Coordination of benefits applies when a person may be insured by more than one health insurance company. In such cases, payments from the insurance companies are coordinated so that payments do not exceed the actual cost of the service or equipment.
Covered expenses refers to the type and amount of medical expenses incurred by the insured that entitle him/her to payment of benefits under a health insurance policy.
Deductible is a flat amount that the insured must pay before the health insurance plan will make any payments. The deductible amount can change each year.
Fee-for-service plans are health insurance policies under which the insurance company pays for each service as it is provided, after receiving a claim form and a bill, according to a set fee schedule.

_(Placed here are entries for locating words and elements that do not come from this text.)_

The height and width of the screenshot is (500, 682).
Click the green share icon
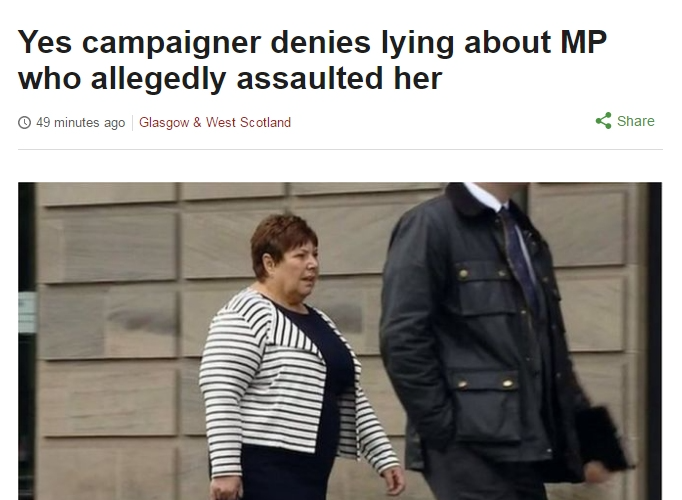[603, 121]
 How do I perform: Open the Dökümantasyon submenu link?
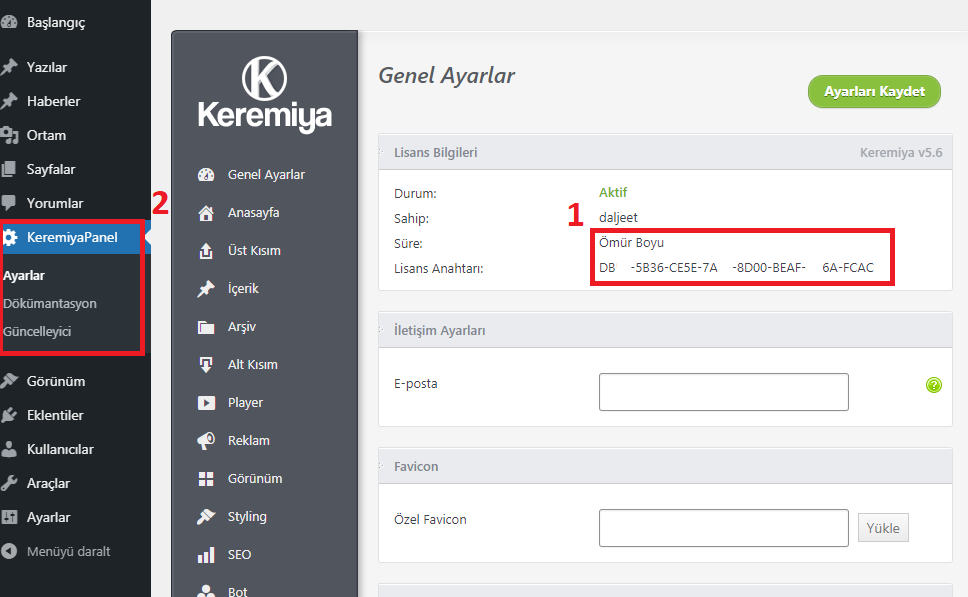(50, 303)
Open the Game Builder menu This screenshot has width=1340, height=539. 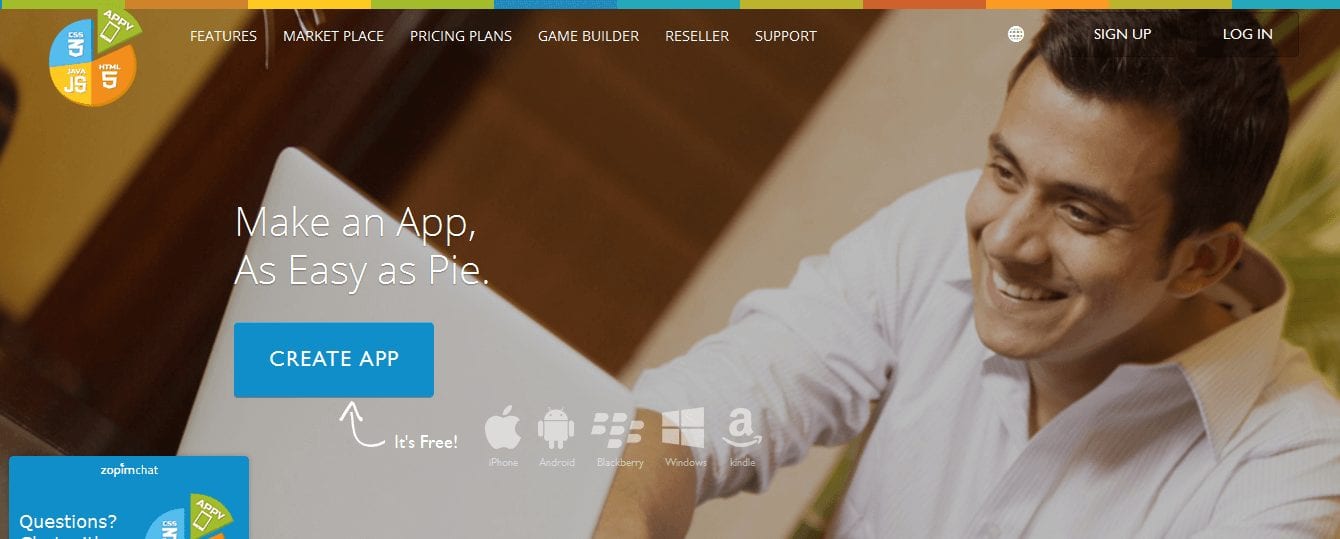pyautogui.click(x=588, y=36)
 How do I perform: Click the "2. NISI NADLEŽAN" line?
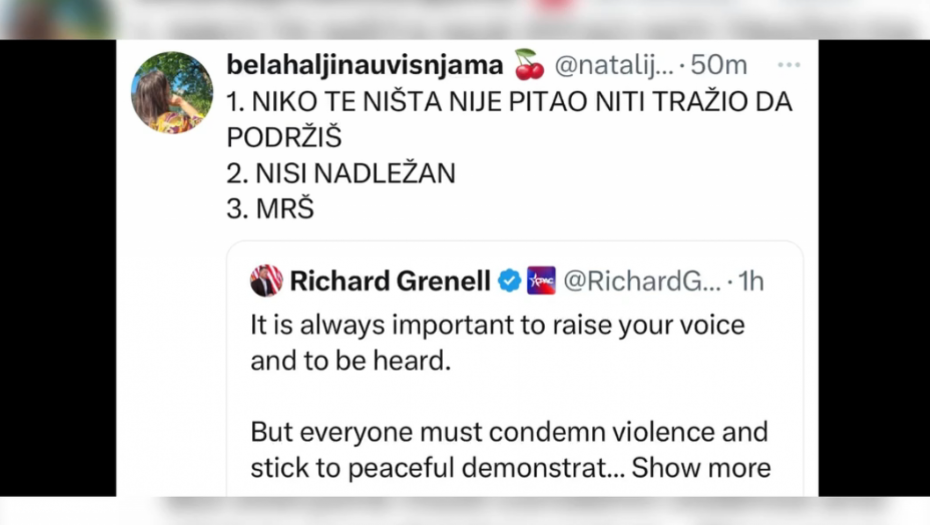[341, 173]
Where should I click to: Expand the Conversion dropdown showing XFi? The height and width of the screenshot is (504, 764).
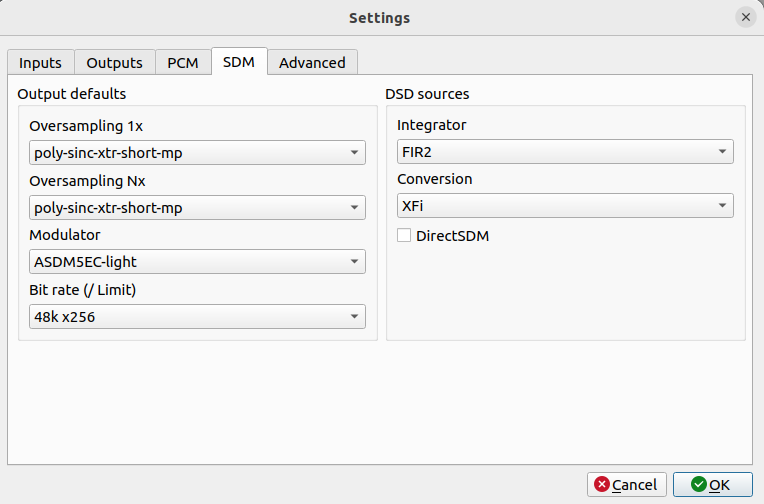click(565, 206)
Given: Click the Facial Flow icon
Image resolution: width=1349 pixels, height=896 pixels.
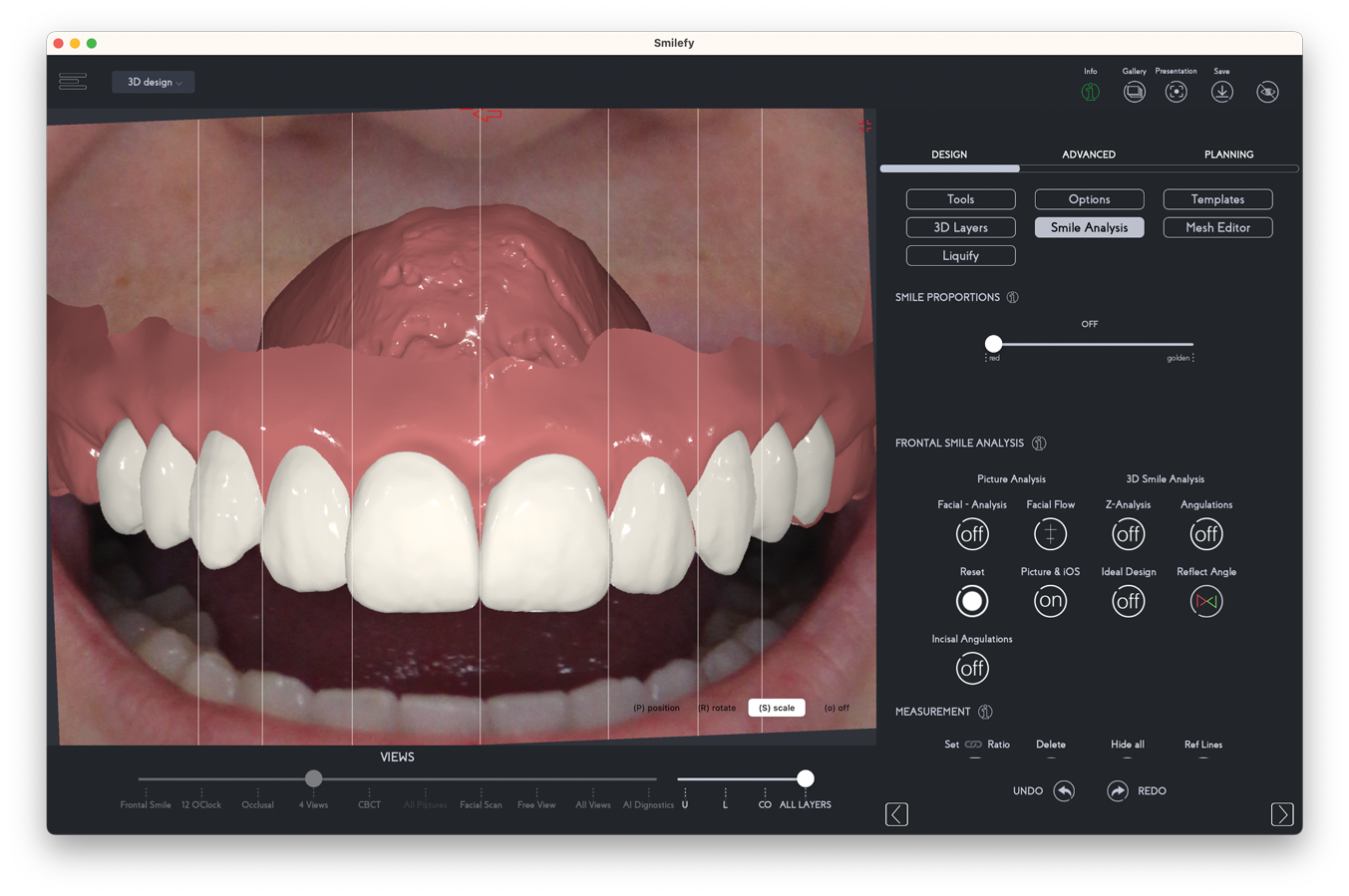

Managed Care Organization (MCO) is an organization consisting of hospitals, doctors, and other health care providers that provides health care services to the insured for a fixed prepaid amount without regard to the frequency or extent of services provided to any one person. An MCO is also known as a Health Maintenance Organization (HMO).
Medical necessity is the standard used by health insurance companies to decide whether an insured person is entitled to certain benefits. The definition of medical necessity varies depending upon the health insurance plan.
Medicare-approved amount is the fee that Medicare decides is reasonable for a covered medical service. This is the amount that Medicare will reimburse the supplier or the insured for a service or equipment.
Out-of-pocket maximum is the maximum amount that the insured has to pay each year in co-payments and deductibles.
Participating providers are physicians and other health care providers who contract with health insurance companies and agree to accept the plan's allowable charge as full payment. An MCO or HMO may employ their own staff physicians and other health care providers.
Payment cascade is a model that illustrates the order in which multiple payment sources must be accessed.
Payor of first resort refers to the public or private health insurance carrier that has the primary responsibility to fund a particular medical service or item of AT.
Payor of last resort refers to the public or private health insurance carrier that has the responsibility to fund a particular medical service or item of AT only when all other applicable funding sources have been exhausted.
Premium is the monthly or other periodic payment an insured must make to a health insurance company for coverage.
Prior authorization refers to the requirement that approval from the insurance company is secured in advance of equipment or services being provided. The criteria for prior authorization vary depending upon the terms of the particular health insurance policy.
Rider is an addition or an amendment to an insurance policy.